Меня от всего этого тошнило.
— Ты должна вернуться домой, — сказала мама без дальнейшей преамбулы.
Грудь сдавило, и я так крепко сжала телефон в руке, что перекрыла ток крови к этой части тела.
Я молчала, не доверяя своему голосу, и глубоко дышала через нос. Я не осмеливалась посмотреть на Брукса, который, догадываюсь, с любопытством наблюдал за мной. Он понятия не имеет об эмоциональной мине, на которую я наступила, просто ответив на звонок. Я не посвятила его в ту часть своей жизни, которую упорно пыталась скрыть от него.
— Бри! Ты слышала меня? Это важно. Иначе я не стала бы беспокоить тебя звонками, — сказала она резко, причиняя мне боль правдой своих слов.
— Зачем? — спросила я, наконец, прочищая горло от огромного кома, который там сформировался.

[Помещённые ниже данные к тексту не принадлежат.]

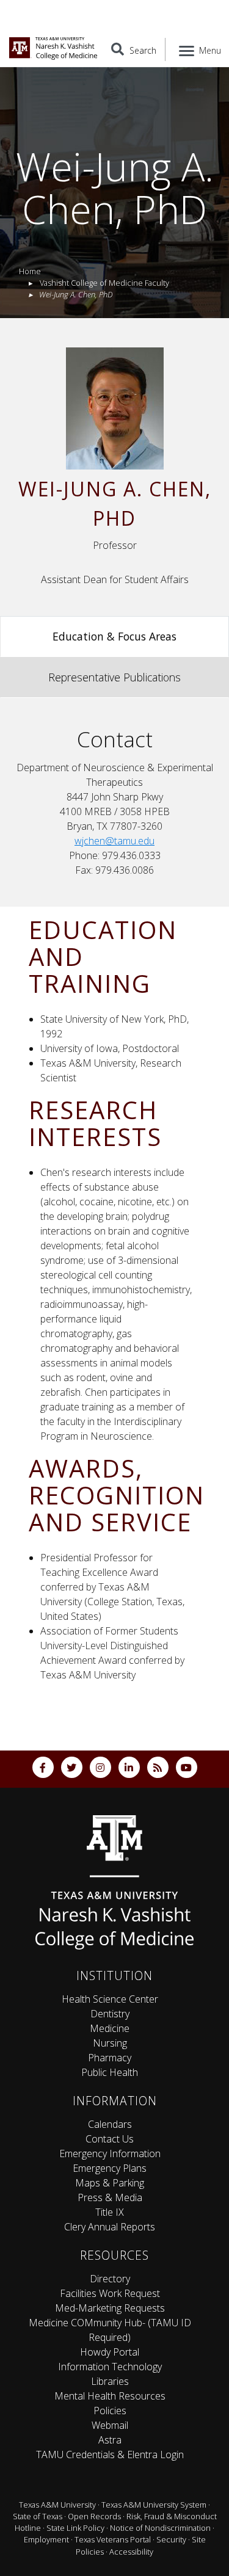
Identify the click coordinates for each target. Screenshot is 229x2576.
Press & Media (110, 2197)
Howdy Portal (109, 2352)
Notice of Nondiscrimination (160, 2527)
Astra (110, 2440)
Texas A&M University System (153, 2504)
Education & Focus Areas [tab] (114, 636)
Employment (46, 2539)
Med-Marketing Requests (110, 2308)
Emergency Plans (110, 2168)
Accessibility (131, 2551)
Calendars (110, 2124)
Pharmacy (109, 2057)
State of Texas (37, 2516)
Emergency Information (110, 2153)
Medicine (109, 2028)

Мама раздраженно фыркнула мне в ухо.
— Ты серьезно? Мне правда нужно напоминать тебе, что будет на ближайших выходных? — спросила она с ненавистью.
Комок растворился в потоке моего гнева. Дерьмо, нет, я не забыла! Забвение никогда не станет выходом для меня. Она не единственная, кто потерял Джейми. Но мои родители вели себя так, будто только они одни горевали о потере пятнадцатилетней девочки, которая слишком рано исчезла из нашей жизни.
— Нет, мам. Я не забыла, — ответила я сквозь зубы. Мне хотелось кричать и бушевать от ее полного равнодушия к моим чувствам. Но Обри Дункан мастер сдерживать эмоции. Я должна быть такой. Единственный способ, благодаря которому я справляюсь.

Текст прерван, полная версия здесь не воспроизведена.